Retail sales forecasts from Australian Retailers Association and Roy Morgan in December estimated that the retail industry will experience a drop in turnover from $54.8 billion pre-Christmas to $19.46 billion post-Christmas.
“With the JobKeeper wage subsidy reduction, retailers will need to consider ways to manage reduction in turnover and the costs of wages for which they will receive less support,” Chapman said.
She suggested that some retailers may want to consider adjusting hours of work to reflect the reduced JobKeeper rates, bearing in mind the requirements under the General Retail Industry Award, or any relevant enterprise agreement.
“[Retailers can do this] by entering into agreements with permanent staff to vary the hours of work stipulated in their employment contracts and/or reducing casual hours of work,” she said.
Those that are eligible for JobKeeper subsidies can also access the temporary JobKeeper flexibilities in the Fair Work Act to manage the impact of reduced payments.
“The flexibilities allow qualifying retailers to give their employees JobKeeper enabling stand down directions (for example, a direction to work less or no hours), give their employees JobKeeper enabling directions (for example a direction to change duties or work location), and make agreements with their employees to change their days or times of work,” she explained.

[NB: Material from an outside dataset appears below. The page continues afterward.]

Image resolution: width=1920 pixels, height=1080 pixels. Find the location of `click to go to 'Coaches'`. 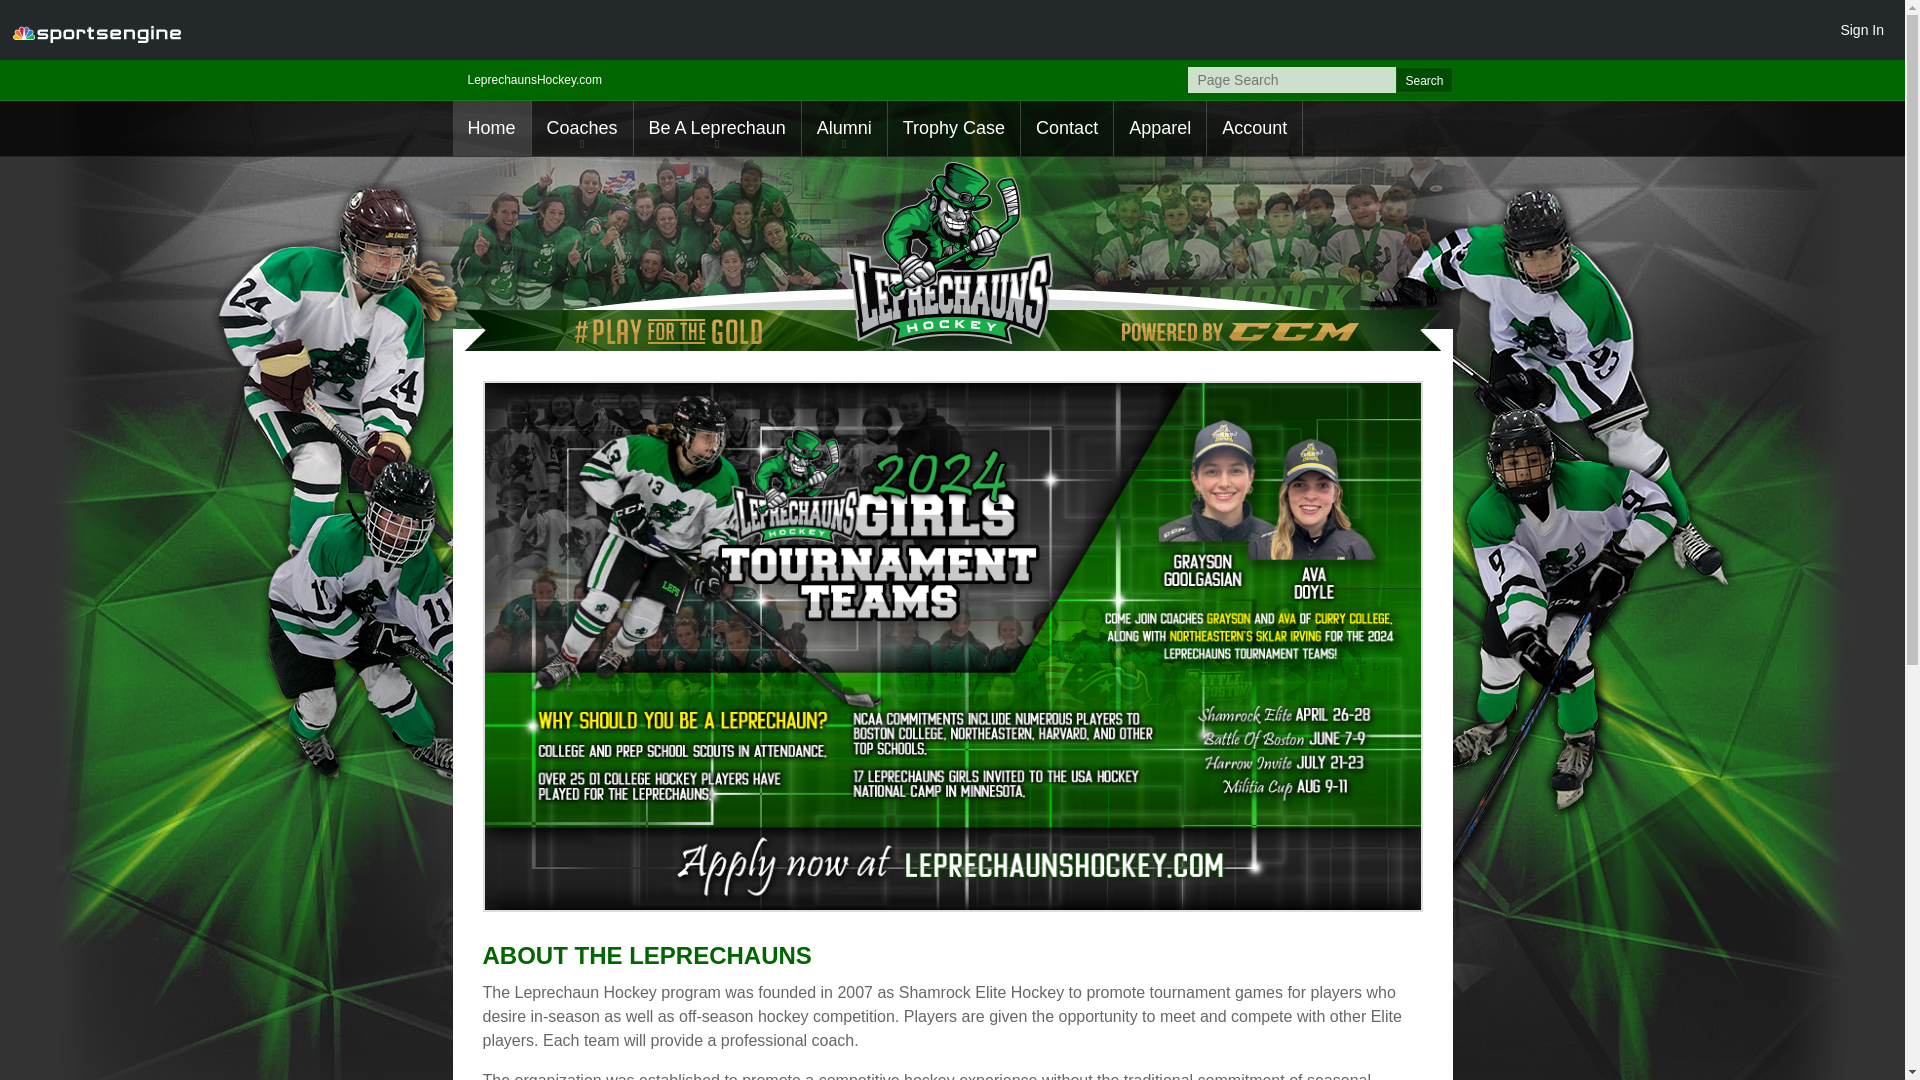

click to go to 'Coaches' is located at coordinates (582, 128).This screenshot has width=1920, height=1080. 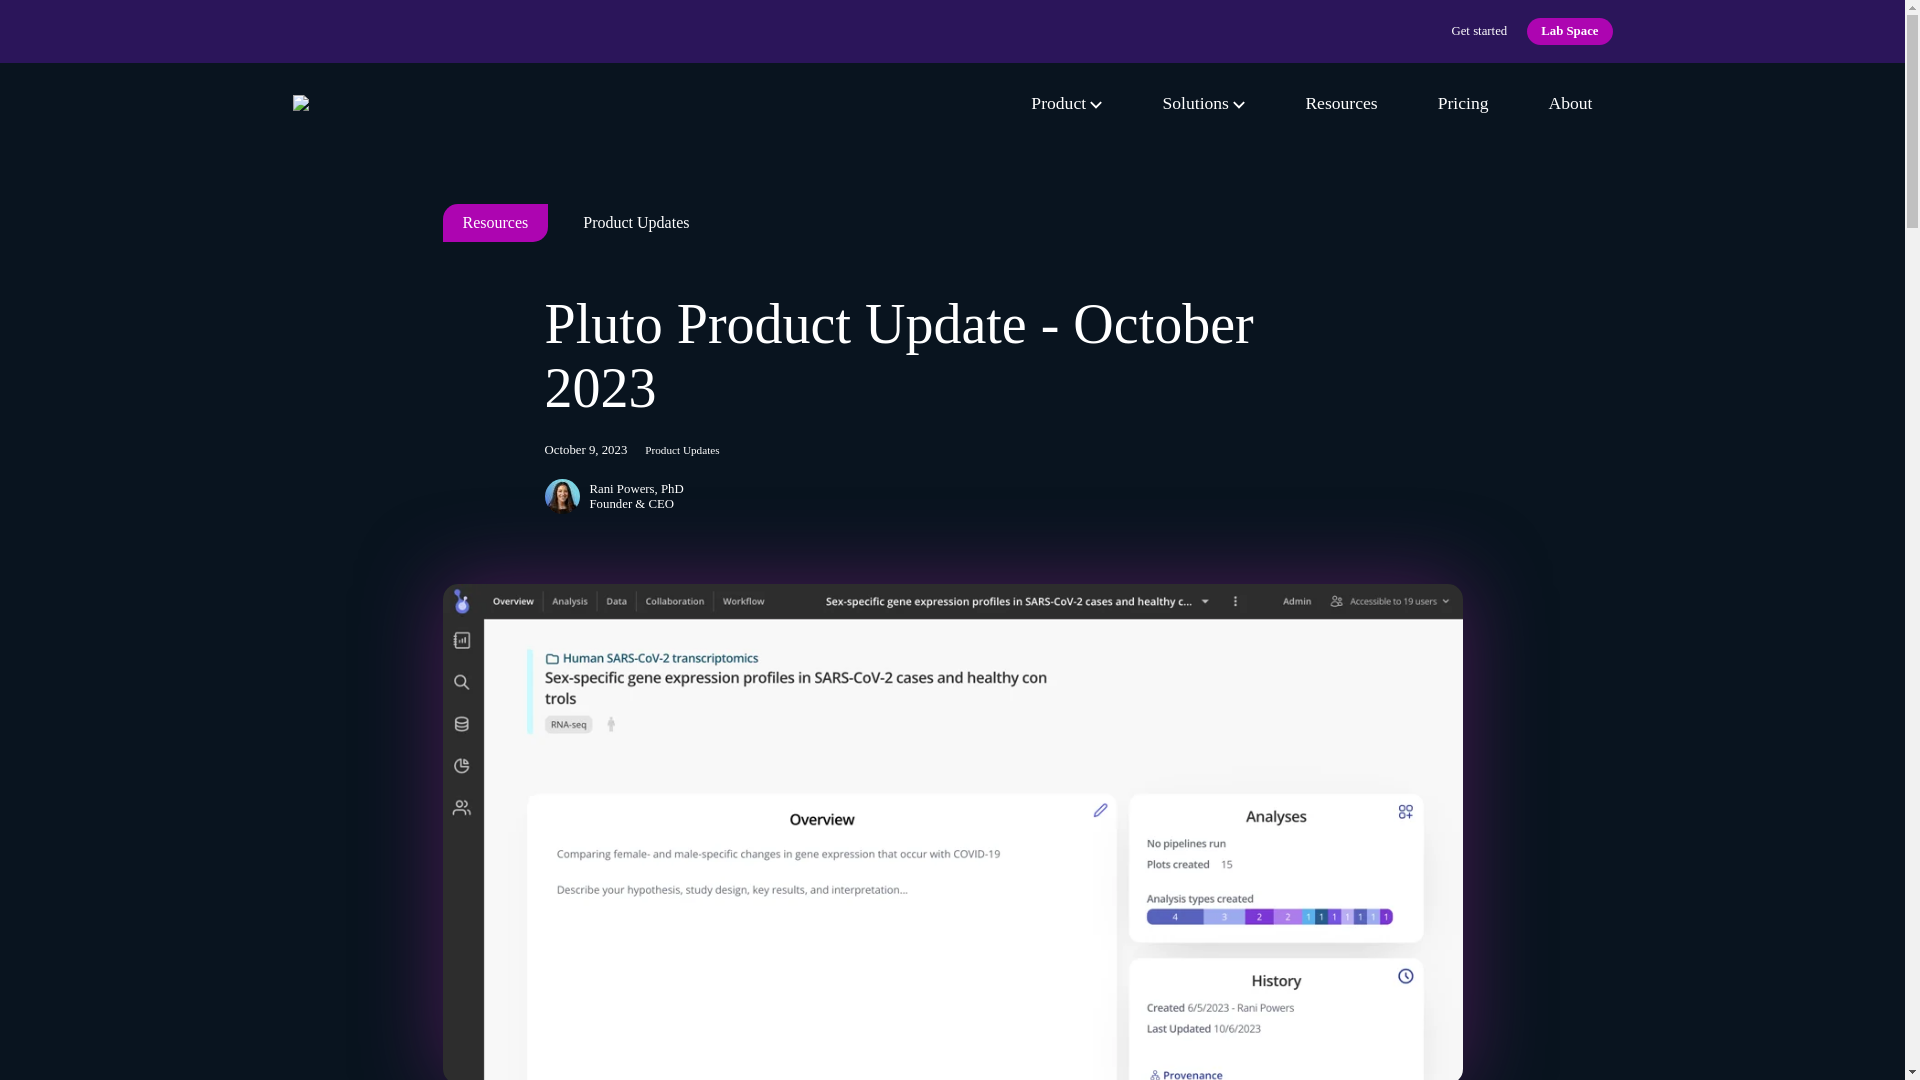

However, since September 28, 2020, employers who qualify for JobKeeper can no longer direct employees to take annual leave, unless this is permitted under the General Retail Industry Award or relevant industrial instrument.
Hope in hiring
The JobKeeper Payment remains open to new and existing participants that meet eligibility requirements until the end of the scheme in March 2021. However, the payment can only be passed onto eligible employees who were on the books on March 1, 2020 or July 1, 2020, Chapman explained.
“This means employees employed after July 1, 2020 are not eligible employees for the purposes of the JobKeeper scheme.”
Chapman advises that retailers consider the Australian Government’s recently announced JobMaker Hiring Credit, which may help mitigate the costs associated with hiring new staff who are not eligible for JobKeeper.
“The JobMaker Scheme is a new incentive for businesses to employ additional young job seekers, which is intended to improve the prospects of individuals getting employment in Australia and increase workforce participation as the economy recovers from the Covid-19 pandemic.
“Under the Scheme, retailers will be able to claim the JobMaker Hiring Credit for new jobs created on or after October 7, 2020 for up to 12 months from the date the new position is created.”